• Work task: No line before the one containing "The height and" is to be output; retype exactly that line and all lines that follow it to the end of the records.

• Material for this exercise:

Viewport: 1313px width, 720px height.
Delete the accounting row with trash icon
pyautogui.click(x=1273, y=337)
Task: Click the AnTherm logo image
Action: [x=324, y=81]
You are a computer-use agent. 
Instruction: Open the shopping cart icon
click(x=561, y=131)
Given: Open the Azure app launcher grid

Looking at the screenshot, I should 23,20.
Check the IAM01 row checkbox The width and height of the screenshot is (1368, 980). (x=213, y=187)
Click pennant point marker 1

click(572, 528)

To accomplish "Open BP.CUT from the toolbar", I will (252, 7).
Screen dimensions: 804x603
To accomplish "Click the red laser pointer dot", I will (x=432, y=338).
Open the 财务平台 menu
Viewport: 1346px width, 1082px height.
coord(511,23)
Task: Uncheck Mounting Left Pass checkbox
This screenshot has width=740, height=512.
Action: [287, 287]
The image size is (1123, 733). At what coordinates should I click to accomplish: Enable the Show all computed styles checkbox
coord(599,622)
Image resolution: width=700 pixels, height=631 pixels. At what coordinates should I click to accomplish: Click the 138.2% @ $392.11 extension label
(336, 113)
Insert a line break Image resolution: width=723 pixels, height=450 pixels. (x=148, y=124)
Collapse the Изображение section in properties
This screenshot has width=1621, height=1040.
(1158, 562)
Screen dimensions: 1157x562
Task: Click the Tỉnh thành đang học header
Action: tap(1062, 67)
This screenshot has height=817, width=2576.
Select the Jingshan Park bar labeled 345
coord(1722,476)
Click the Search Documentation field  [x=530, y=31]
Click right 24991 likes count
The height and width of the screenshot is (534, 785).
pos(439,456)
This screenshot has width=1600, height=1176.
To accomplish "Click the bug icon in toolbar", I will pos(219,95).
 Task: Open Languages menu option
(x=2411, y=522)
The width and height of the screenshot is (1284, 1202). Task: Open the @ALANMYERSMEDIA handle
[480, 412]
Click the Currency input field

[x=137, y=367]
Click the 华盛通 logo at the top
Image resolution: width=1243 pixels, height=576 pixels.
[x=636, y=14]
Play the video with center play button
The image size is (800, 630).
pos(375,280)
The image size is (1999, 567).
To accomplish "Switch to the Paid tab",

• Exercise response:
The height and width of the screenshot is (534, 785).
pos(439,456)
This screenshot has width=1600, height=1176.
To accomplish "Click the bug icon in toolbar", I will pos(219,95).
 Task: Open Languages menu option
(x=2411, y=522)
The width and height of the screenshot is (1284, 1202). Task: Open the @ALANMYERSMEDIA handle
[480, 412]
Click the Currency input field

[x=137, y=367]
Click the 华盛通 logo at the top
Image resolution: width=1243 pixels, height=576 pixels.
[x=636, y=14]
Play the video with center play button
The image size is (800, 630).
pos(375,280)
The image size is (1999, 567).
To accomplish "Switch to the Paid tab",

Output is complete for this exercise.